-- Task brief --
Please find every line in the entries below that contains the string "will", and copy it.

Collected data entries:
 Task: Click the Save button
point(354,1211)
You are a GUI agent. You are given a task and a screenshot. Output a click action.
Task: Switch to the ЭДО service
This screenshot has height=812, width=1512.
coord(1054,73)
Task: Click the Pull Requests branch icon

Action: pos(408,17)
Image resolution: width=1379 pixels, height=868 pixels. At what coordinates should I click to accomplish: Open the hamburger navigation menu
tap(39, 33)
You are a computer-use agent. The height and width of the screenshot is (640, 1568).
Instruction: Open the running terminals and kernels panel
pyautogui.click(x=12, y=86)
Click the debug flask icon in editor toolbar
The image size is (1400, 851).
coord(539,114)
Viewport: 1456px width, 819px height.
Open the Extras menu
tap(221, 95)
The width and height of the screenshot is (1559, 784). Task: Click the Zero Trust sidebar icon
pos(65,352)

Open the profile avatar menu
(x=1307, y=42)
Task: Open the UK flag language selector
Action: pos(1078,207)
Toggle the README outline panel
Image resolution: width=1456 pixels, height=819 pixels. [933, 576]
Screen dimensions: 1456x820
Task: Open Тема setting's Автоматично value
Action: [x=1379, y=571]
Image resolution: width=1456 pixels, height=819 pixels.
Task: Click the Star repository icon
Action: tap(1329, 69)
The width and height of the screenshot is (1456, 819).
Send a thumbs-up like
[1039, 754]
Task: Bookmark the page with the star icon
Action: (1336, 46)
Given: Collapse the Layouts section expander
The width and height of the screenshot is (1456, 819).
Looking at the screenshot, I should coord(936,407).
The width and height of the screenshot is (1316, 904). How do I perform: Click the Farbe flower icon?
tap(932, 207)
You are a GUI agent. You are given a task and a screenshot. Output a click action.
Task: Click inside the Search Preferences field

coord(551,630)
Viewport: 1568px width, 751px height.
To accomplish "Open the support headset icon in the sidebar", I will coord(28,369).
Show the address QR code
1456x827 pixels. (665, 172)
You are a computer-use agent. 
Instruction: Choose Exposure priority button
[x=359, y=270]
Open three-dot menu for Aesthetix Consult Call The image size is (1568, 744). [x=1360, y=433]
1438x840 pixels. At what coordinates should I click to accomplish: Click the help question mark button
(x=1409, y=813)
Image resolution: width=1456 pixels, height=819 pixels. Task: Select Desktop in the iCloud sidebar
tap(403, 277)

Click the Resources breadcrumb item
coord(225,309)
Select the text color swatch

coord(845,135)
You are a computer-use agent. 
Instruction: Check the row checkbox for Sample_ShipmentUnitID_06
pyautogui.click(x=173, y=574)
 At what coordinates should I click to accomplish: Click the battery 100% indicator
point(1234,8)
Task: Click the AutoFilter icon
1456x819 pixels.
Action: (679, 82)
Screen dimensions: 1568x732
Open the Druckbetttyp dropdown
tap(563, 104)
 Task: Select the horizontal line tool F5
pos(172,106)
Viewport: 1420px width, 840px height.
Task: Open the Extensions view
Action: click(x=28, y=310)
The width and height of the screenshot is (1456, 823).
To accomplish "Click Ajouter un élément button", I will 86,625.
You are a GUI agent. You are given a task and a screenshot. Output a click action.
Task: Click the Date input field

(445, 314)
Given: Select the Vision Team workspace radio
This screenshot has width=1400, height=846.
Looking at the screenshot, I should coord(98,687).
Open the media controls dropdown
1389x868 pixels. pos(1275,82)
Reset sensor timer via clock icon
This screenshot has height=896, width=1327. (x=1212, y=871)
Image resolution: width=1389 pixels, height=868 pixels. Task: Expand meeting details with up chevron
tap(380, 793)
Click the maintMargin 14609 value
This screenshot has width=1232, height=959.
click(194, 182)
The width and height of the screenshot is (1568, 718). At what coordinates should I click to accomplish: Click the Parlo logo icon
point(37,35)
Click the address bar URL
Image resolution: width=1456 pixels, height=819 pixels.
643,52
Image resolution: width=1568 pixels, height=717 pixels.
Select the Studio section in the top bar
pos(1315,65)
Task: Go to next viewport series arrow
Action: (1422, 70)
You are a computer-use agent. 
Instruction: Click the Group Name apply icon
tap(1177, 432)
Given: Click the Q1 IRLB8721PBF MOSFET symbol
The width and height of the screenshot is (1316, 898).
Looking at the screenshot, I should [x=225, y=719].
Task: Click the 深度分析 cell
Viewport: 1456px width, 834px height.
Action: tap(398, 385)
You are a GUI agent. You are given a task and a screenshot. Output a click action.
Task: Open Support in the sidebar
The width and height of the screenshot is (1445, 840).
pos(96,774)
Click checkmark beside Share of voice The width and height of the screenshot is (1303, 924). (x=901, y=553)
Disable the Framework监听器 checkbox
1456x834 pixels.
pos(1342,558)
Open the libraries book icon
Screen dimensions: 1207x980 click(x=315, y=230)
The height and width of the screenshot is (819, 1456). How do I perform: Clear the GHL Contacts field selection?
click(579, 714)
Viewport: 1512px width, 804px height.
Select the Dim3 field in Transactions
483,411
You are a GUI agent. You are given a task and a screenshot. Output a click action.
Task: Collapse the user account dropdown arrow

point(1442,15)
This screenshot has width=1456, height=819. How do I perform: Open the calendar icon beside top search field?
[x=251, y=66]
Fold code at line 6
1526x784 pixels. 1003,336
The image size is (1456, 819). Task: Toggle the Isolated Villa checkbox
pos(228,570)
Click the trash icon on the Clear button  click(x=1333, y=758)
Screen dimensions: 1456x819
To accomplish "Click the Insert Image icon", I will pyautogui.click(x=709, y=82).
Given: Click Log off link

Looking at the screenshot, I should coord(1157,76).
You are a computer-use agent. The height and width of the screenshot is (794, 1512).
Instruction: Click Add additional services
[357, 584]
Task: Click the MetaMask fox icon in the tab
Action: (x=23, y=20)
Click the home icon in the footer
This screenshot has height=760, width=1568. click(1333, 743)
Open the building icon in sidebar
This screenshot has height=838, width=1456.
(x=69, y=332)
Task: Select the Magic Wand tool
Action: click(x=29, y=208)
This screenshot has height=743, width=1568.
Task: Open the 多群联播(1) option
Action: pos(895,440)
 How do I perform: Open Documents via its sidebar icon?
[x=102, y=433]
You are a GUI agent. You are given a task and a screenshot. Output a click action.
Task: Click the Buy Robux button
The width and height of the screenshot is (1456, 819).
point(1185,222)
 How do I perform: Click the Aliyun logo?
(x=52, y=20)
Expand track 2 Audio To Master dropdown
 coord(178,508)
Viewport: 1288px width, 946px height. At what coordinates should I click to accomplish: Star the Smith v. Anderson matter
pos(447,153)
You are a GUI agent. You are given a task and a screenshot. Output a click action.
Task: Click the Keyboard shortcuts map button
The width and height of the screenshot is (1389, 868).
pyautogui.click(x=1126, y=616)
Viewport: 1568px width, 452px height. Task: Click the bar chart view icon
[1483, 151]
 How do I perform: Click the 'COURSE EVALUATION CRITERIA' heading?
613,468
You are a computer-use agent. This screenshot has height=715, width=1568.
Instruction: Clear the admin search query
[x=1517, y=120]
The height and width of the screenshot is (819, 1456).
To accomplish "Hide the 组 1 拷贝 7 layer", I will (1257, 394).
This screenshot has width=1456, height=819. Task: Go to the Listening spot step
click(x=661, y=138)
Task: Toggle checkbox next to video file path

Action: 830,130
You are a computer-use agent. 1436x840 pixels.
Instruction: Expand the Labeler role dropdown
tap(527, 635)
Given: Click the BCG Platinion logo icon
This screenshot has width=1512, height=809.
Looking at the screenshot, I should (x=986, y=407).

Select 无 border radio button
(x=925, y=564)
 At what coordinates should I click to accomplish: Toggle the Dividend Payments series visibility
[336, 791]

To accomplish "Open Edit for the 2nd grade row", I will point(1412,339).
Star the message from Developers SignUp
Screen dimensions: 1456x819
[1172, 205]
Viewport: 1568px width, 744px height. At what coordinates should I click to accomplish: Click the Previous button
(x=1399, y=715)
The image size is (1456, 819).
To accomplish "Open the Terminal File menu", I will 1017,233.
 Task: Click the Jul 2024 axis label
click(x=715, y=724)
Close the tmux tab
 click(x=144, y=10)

-- Response to the task --
To accomplish "Open the support headset icon in the sidebar", I will coord(28,369).
To accomplish "Click Ajouter un élément button", I will 86,625.
To accomplish "Click the Insert Image icon", I will pyautogui.click(x=709, y=82).
To accomplish "Hide the 组 1 拷贝 7 layer", I will (1257, 394).
To accomplish "Open Edit for the 2nd grade row", I will point(1412,339).
To accomplish "Open the Terminal File menu", I will 1017,233.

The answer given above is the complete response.